# Debian mini system. Wer kennt sich aus?



## jackisback (27. Juli 2008)

Also, da ich mich nun satte drei Tage mit Linux und Debian auseinander gesetzt habe, würde mich mal was grundsätzliches Interessieren. 

Vielleicht noch etwas zu dem was ich mit dem Debian vor habe. Ich möchte einen einfachen Test Server aufsetzen dieser soll möglichst alles enthalten was Mann für die Netzwerk Kommunikation braucht. 

Dazu kommen eine jvm 1.5 dann mysql Datenbank, Samba als root Server, ssh und noch ein ftp. Ich benötige für die Arbeit lediglich die folgenden packet die Debian mitbringt:

Nano als textwerkzeug.

Aptitude für die Paket Verwaltung 

Und zusätzlich noch apt.

Da aber Debian eine Menge Software von Haus aus mitbringt weiß ich nicht wie ich den Rest loswerden soll besser gesagt welche ich getrost los werden kann. Im Grunde würde mir für den Start ein minimales System mit aptitude und apt reichen, den Rest könnte man sich dann nachholen.

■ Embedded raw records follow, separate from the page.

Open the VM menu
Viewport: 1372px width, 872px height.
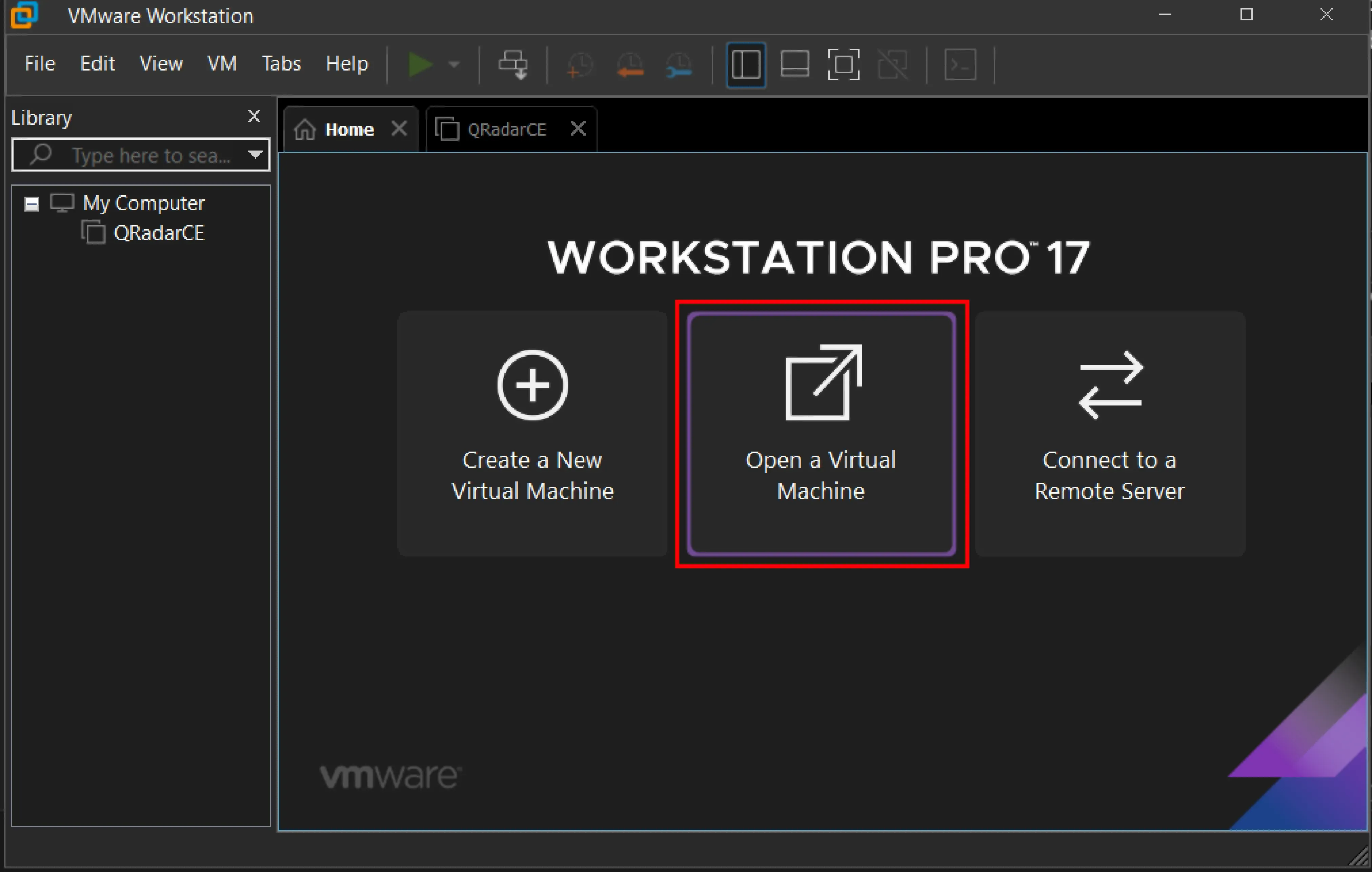222,64
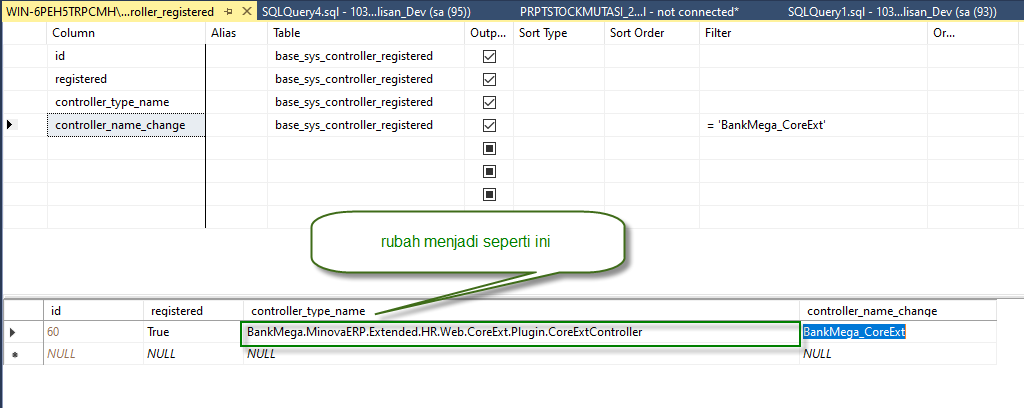The image size is (1024, 408).
Task: Click the highlighted BankMega_CoreExt result cell
Action: click(x=855, y=332)
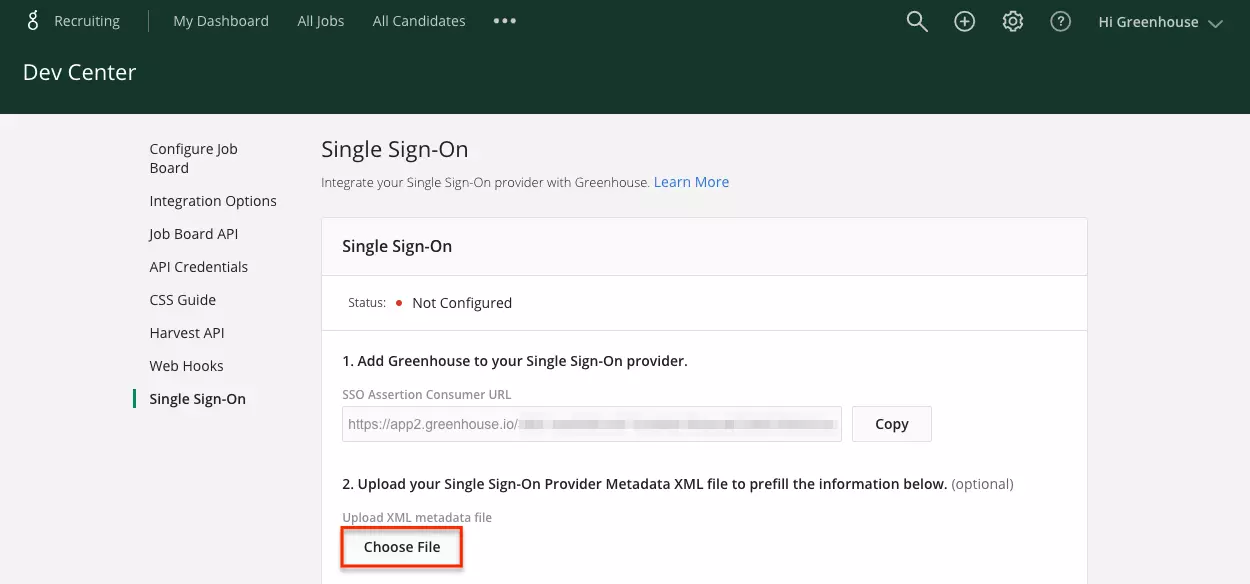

Wie bekommt man sowas hin? Kennt ihr eine Methode oder fertiges mini Paket von Debian das nur das nötigste enthält oder ist das was man bekommt schon das kleinste?
.
.


----------



## Navy (28. Juli 2008)

Nach 3 Tagen intensiven Auseinandersetzen mit Linux gebe ich Dir den Tip, mal die Netinstall von Debian auszuprobieren. Hier kannst Du schon bei der Installation des Systems relativ detailliert festlegen was Du alles haben möchtest und was nicht.

Überleg ob Du Dinge wie cron brauchst und guck in /etc/init.d/, was Du davon rausschmeissen kannst.


----------